The specified process for data analysis includes four steps: 1) The first author reviewed the accurate collected data, then descriptive symbols were appointed to be briefly briefly. For example, the problem was coded in discussion No. 10598 “Stop submitting guaranteed suggestions”The user who noticed that Copilot, who was previously working, suddenly stopped offering code suggestions in VsCode. 2) Compare the first author different symbols to identify common patterns and topics and distinguish between them. Through this repetitive comparison process, similar symbols have been combined with high -level types and categories. For example, the Discussion Blog No. 10598, along with other symbols, was formed in the type of job failure, which belongs to the category The issue of the operation. Once the uncertainty appeared, the first author participated in discussions with the second and third authors to achieve consensus. It should be noted that due to the ongoing nature of comparison, both species and categories underwent several rounds of improvement before reaching their final shape. 4) The initial version of the results of the analysis was verified by the second and third authors, and the negotiating agreement (Campbell et al., 2013) was employed to address disputes.

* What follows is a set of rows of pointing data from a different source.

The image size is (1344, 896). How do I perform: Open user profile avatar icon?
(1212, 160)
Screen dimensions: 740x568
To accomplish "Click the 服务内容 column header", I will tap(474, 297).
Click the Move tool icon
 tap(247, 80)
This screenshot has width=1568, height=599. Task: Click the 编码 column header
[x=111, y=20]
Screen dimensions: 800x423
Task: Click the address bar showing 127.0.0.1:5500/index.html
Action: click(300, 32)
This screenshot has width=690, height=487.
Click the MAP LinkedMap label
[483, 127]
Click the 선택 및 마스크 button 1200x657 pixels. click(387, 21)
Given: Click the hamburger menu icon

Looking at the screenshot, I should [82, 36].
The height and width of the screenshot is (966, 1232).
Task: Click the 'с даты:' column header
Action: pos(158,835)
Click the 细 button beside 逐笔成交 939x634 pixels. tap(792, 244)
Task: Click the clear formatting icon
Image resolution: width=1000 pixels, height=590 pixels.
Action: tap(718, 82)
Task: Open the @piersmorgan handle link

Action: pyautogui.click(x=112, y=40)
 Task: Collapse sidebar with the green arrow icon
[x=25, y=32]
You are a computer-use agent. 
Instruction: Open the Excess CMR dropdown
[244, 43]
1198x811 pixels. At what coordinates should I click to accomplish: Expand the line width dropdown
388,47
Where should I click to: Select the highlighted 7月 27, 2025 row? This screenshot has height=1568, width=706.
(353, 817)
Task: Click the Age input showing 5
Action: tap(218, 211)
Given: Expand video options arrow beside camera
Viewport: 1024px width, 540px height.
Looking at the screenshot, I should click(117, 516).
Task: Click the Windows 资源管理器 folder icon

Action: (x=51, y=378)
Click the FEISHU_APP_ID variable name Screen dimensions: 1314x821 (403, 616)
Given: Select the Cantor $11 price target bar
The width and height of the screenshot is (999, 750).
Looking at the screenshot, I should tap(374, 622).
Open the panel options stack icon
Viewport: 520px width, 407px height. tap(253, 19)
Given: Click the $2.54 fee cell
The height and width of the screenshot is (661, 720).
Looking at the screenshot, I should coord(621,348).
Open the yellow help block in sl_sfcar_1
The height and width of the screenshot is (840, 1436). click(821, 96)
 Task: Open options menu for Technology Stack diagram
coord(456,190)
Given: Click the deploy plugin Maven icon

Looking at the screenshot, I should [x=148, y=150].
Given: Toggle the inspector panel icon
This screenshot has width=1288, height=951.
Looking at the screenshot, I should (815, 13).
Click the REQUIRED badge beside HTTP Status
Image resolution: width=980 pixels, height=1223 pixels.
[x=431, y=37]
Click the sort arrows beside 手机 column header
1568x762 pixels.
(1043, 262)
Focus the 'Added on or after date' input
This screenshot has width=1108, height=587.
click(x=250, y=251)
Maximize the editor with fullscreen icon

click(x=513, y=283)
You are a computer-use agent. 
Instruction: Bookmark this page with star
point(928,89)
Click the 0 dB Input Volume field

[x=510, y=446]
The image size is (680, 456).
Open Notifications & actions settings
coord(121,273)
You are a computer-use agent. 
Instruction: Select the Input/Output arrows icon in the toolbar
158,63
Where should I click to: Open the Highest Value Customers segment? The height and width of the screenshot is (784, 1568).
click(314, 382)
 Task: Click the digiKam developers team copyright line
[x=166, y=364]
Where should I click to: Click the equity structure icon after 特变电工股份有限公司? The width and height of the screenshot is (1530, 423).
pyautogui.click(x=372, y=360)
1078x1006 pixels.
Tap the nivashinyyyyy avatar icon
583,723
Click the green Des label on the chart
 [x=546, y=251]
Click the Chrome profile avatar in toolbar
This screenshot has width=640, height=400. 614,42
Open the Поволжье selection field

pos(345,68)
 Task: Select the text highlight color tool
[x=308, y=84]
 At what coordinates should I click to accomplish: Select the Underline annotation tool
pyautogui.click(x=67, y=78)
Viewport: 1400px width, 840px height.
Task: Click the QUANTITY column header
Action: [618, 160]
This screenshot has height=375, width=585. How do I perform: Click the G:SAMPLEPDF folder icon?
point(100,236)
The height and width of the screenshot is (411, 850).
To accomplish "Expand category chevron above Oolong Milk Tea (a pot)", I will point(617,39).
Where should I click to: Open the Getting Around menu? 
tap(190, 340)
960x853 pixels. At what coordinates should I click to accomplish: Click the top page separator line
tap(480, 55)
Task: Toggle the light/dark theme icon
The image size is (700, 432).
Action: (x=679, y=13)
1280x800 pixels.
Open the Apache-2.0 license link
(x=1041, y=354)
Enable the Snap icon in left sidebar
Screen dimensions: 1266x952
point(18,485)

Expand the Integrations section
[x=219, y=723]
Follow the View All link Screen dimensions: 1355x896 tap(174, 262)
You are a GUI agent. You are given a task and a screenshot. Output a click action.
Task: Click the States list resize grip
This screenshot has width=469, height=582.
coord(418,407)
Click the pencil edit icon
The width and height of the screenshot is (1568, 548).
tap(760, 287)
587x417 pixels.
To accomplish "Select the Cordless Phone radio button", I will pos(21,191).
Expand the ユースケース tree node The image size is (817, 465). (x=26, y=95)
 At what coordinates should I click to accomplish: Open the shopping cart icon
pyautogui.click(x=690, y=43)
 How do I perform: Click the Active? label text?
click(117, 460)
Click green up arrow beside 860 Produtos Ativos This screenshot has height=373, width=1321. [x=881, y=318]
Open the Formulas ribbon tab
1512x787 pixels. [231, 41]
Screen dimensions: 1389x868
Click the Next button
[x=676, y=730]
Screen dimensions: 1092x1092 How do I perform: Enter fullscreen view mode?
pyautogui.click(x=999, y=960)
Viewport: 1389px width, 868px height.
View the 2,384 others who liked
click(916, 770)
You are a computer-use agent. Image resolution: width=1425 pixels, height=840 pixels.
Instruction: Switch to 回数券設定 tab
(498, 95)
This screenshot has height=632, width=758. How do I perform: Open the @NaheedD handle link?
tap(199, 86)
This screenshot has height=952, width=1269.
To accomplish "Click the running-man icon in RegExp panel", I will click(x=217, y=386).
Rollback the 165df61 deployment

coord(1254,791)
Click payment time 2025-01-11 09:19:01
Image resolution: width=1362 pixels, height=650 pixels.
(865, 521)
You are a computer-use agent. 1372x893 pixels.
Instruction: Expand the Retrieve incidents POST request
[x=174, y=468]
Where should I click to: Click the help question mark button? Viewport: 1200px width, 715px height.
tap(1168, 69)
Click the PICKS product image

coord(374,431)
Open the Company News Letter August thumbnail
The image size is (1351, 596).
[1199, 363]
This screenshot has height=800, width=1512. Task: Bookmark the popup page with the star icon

The final results are shown in Section 3.
Authors:
(1) Xu Zhou, College of Computer Science, Wuhan University, Wuhan, China ([email protected]);
(2) Ping Liang (author), College of Computer Science, Wuhan University, Wuhan, China ([email protected]);
(3) Becky Chang, College of Computer Science, Wuhan University, Wuhan, China ([email protected]);
(4) Zengyang Li, College of Computer Science, Central China University, Wuhan, China ([email protected]);
(5) Aakash Ahmed, College of Computing and Communications, University of Lancaster Leipzig, Leipzig, Germany ([email protected]);
(6) Mojtaba Shahin, College of Computing Technologies, RMIT University, Melbourne, Australia ([email protected]);
(7) Mohamed Wasim, College of Information Technology, University of Gifksel, Jevskil, Finland ([email protected]).